A critical remote code execution vulnerability exists in the Simple-File-List Plugin for WordPress. An attacker can exploit this flaw to upload a malicious file and rename it to a PHP script, allowing them to execute arbitrary code on the web server. Successful exploitation would result in a complete compromise of the affected website, potentially leading to data theft, website defacement, and further attacks originating from the compromised server.

The vulnerability exists within the file rename functionality of the plugin. An authenticated attacker, even with low privileges, can upload a file containing malicious PHP code but with a non-executable extension (e.g., .txt or .jpg). The attacker then leverages the vulnerable rename function to change the file's extension to .php. Because the plugin may lack proper validation on the file renaming process, the server is tricked into saving the file as an executable script. The attacker can then access this script via its URL, causing the web server to execute the embedded code and granting the attacker control over the server.

This vulnerability is rated as critical severity with a CVSS score of 9.8. A successful attack would have a severe business impact, leading to a full system compromise. Potential consequences include the theft of sensitive data such as customer information, intellectual property, and financial records stored on the website or its database. An attacker could also use the compromised server to host malware, launch phishing campaigns, or act as a pivot point to attack other systems on the internal network. This can result in significant financial loss, regulatory penalties, reputational damage, and a complete loss of customer trust.

Immediate Action: Immediately update the Simple-File-List plugin to the latest patched version (greater than 4.2.2) to mitigate this vulnerability. After patching, it is crucial to review server access logs and file systems for any signs of prior exploitation.

Proactive Monitoring: System administrators should actively monitor web server access logs for suspicious POST requests to the plugin's administrative functions, particularly those related to file renaming. Scrutinize GET requests for newly created .php files in file upload directories. Implement file integrity monitoring (FIM) to alert on the creation of unauthorized executable files within the web root. Monitor for unusual outbound network traffic from the web server, which could indicate a reverse shell or data exfiltration.

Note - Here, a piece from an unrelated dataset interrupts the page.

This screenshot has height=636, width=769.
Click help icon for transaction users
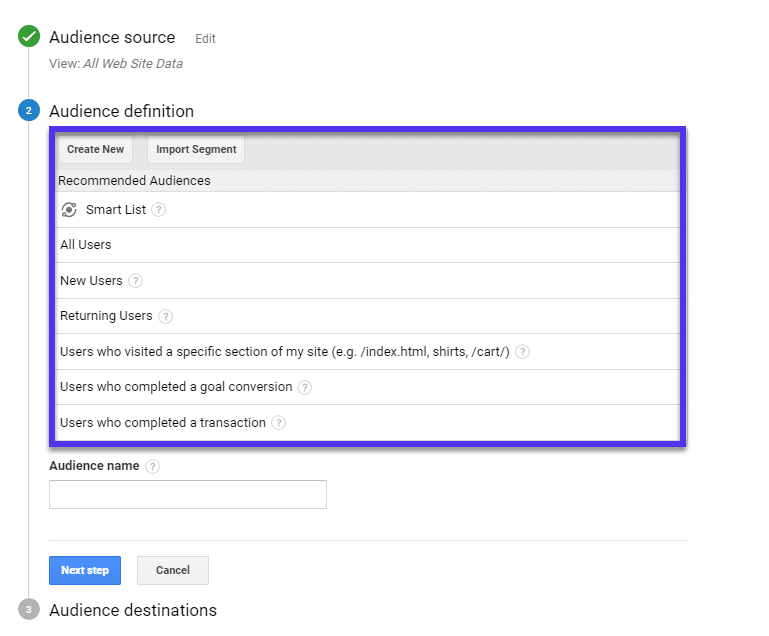pyautogui.click(x=279, y=423)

Compensating Controls: If immediate patching is not feasible, consider implementing the following controls:

• Deploy a Web Application Firewall (WAF) with rules designed to block attempts to rename files to executable extensions.
• Temporarily disable the file upload and rename functionality of the plugin until it can be patched.
• Harden web server configurations to prevent the execution of scripts in the designated upload directories.

Public Exploit Available: True

Given the critical 9.8 CVSS score and the confirmed availability of public exploits, this vulnerability represents an immediate and severe threat to the organization. We strongly recommend that administrators prioritize patching all instances of the Simple-File-List plugin to the latest version without delay. Although this CVE is not currently listed on the CISA KEV catalog, its potential for full remote code execution makes it a prime target for attackers. Due to the high likelihood of active exploitation, organizations should assume compromise if a vulnerable version was in use and initiate incident response procedures to investigate for malicious activity.